A situação do maior aliado dos EUA na América do Sul está se tornando cada vez mais instável, com o governo de direita e seus partidos aliados perdendo credibilidade a um ritmo sem precedentes. Isso não impediu Mike Pompeo, Secretário de Estado da Trump, de elogiar a Duque em uma visita recente. Nem uma palavra de crítica sobre os abusos dos direitos humanos na Colômbia. O notável apoio dos EUA à Colômbia na suposta guerra contra o tráfico de drogas tem sido ridicularizado pelo povo colombiano, bem ciente de que a Colômbia é o mais importante produtor de cocaína do mundo, e os EUA o maior comprador.

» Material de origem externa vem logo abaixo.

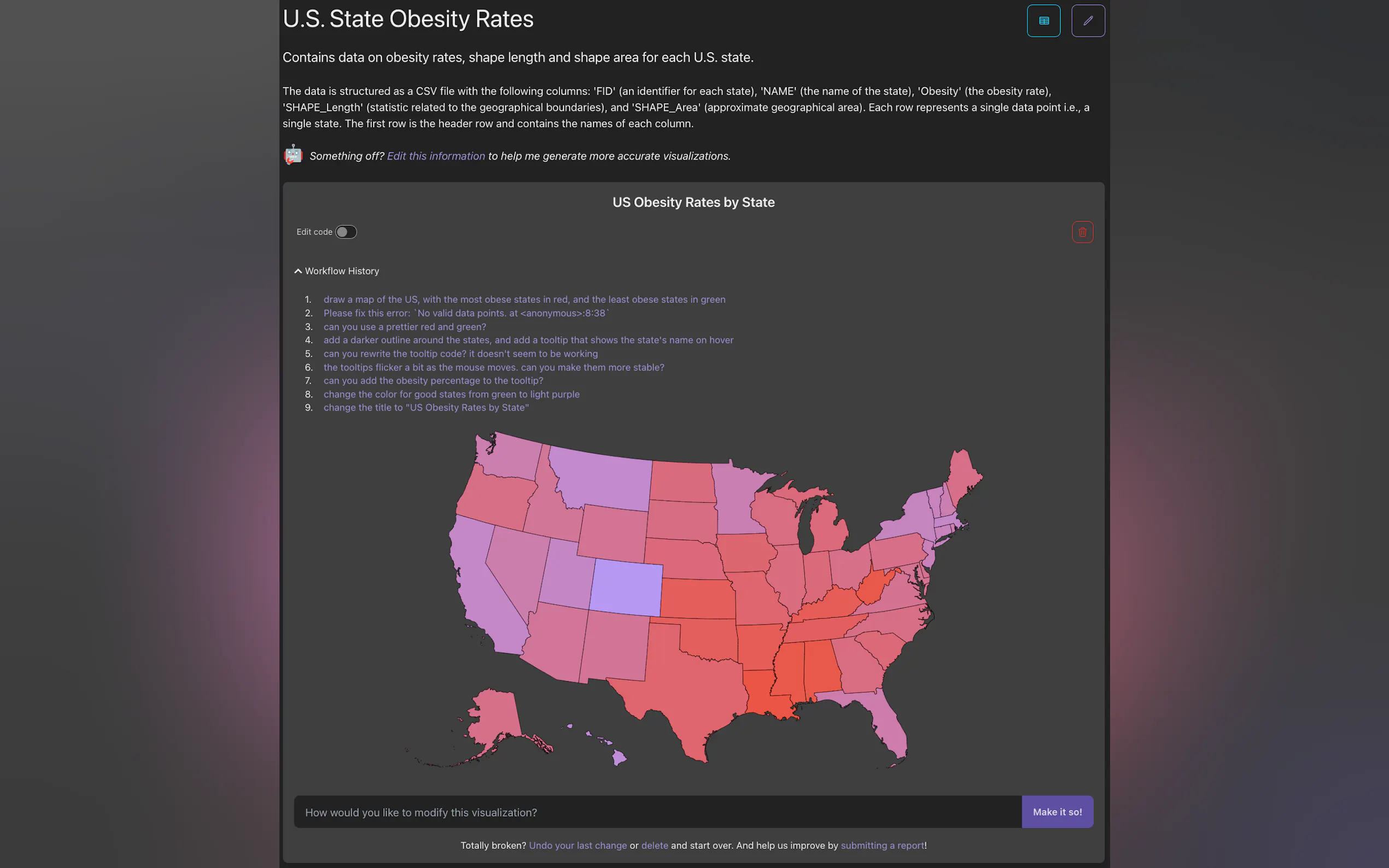Open the first workflow step about drawing map

(524, 299)
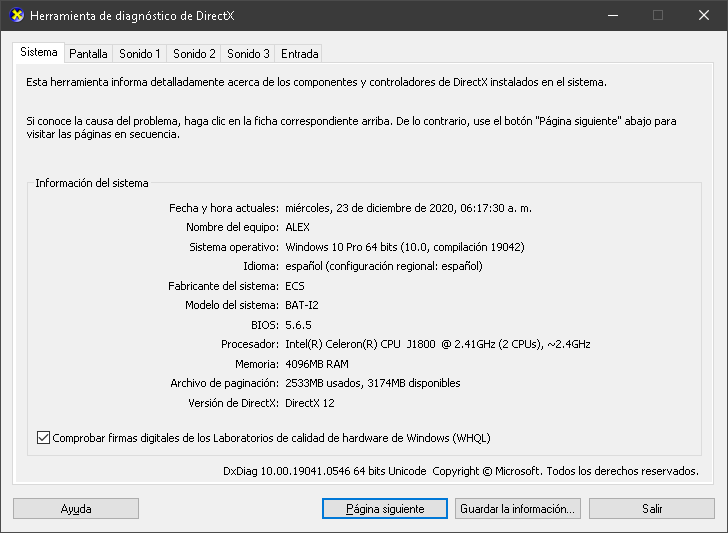Open the Sonido 1 tab
This screenshot has width=728, height=533.
(140, 54)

O apoio popular a Gustavo Petro, candidato à presidência da esquerda no ano passado, está em alta, mas a confiança no processo eleitoral caiu. Uma coisa que muitas pessoas temem nesta situação é uma maior repressão por parte do atual governo na tentativa de assegurar seu controle decrescente, e algumas tentativas de influenciar as próximas eleições por meios ilegais, como as vistas anteriormente, também são muito prováveis. Se Petro fosse eleito, ele seria o primeiro presidente de esquerda na história da Colômbia, e não há dúvida de que essa reação não perderia tempo na luta para tornar seu governo tão ineficaz quanto possível.
Uma coisa é certa: a Colômbia está mergulhada em uma crise social e econômica que só deve piorar, uma crise sem saída para o capitalismo. A necessidade de construir apoio para uma alternativa socialista, dentro dos movimentos de massa de trabalhadores, jovens e todos os oprimidos, ligados a uma luta em todo o continente por uma federação socialista de povos livres, nunca foi tão grande.
É perceptível que governos de todo o mundo não criticaram os assassinatos e massacres na Colômbia. A Alternativa Socialista Internacional luta para destacar a hipocrisia dos governos que falam de direitos humanos em alguns países, mas não em outros, na luta pela verdadeira solidariedade internacionalista da classe trabalhadora.